We have also noted that we need to remember in the future to make sure that all our balancing reservoirs are as full as possible before an event like this, just as they were this time around.

This event brought to light the fact that certain critical facilities throughout the state were not registered as critical with the power providers. TRWD’s pump stations were registered as critical facilities prior to this event, but we are making sure all the facilities we consider critical are registered, and we want to make sure that that actually means something. We had that criticality designation, but at a certain point, everyone needed to pitch in and help save the grid. From the larger, statewide energy grid standpoint, I sure hope there will be some after-action reviews and planning. That is somewhat out of our hands, except where we may be able to comment on potential legislation.

We are also having after-action meetings with our customers. We hope they will share information with us and tell us the things they plan to do in the future.

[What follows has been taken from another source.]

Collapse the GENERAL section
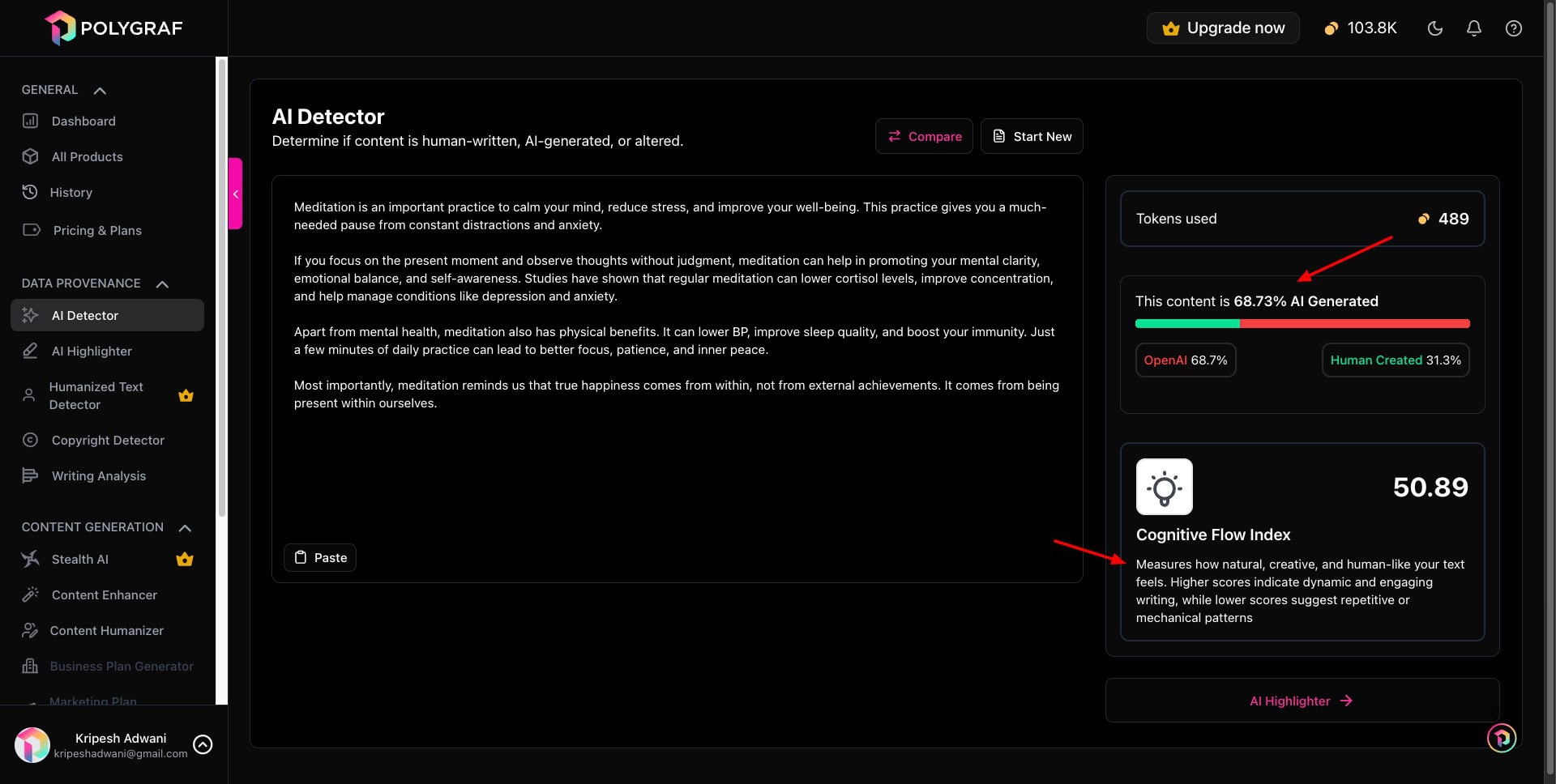1556x784 pixels. point(100,91)
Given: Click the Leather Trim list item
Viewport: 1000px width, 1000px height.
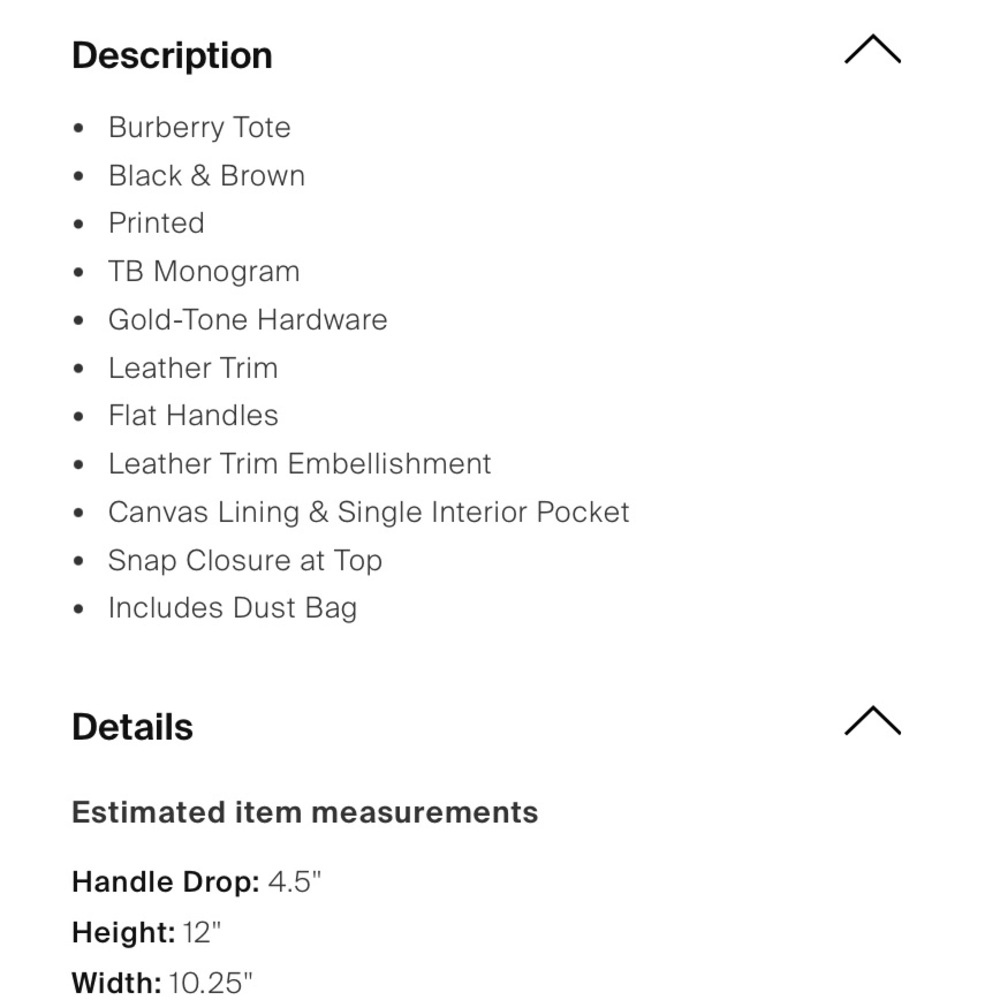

For example, if we have an ability to get them water during an emergency, do they still have the ability to treat it?

Darrell Beason: We need to have deliberate discussions about the potential scenarios in front of us for an event like this. I’m grateful that we were talking every day, but our conversations were more along the lines of, “This is what we’re doing today; this is what we’re doing tomorrow,” than, “Let’s think about 4 or 5 days out.”

Most of the items on the after-action report were small tweaks. We want to change the design of future gates so that their tracks do not fill with ice. We will change the battery capacity on some of our vehicle gate actuators and add manual personnel gates. Our pressure transmitters will be placed in below-ground vaults to decrease the likelihood of freeze damage. We can’t react in a knee-jerk fashion to an event like this. We have to keep in mind the frequency with which these events happen and use our funding in the best possible way. The easy and cheap things that bring the biggest bang for the buck are what we’re focused on today.

We’ve definitely looked at our backup generators. The likelihood of them failing was greater than we previously anticipated. Some of them are old and probably should have been replaced sooner. We will try to replace those with something a little newer and more reliable. Those generators are not big enough to run our pumps; they are simply for communications and to keep our control centers up and running.

There is talk about getting larger generators that would be able to spin up a pump at one of our pump stations during a true black-sky event of a longer duration. We have talked about seeking Federal Emergency Management Agency funding for some of that. We’ve also talked about seeking grants for solar fields. There are a lot of things in the pipeline. We are going to work through them, do business cases on each one, and route them through our capital improvement plan process. Some have been considered in the past. The big difference is that the what if scenarios are now remember when scenarios.

Darrell Beason is the director of operations at Tarrant Regional Water District.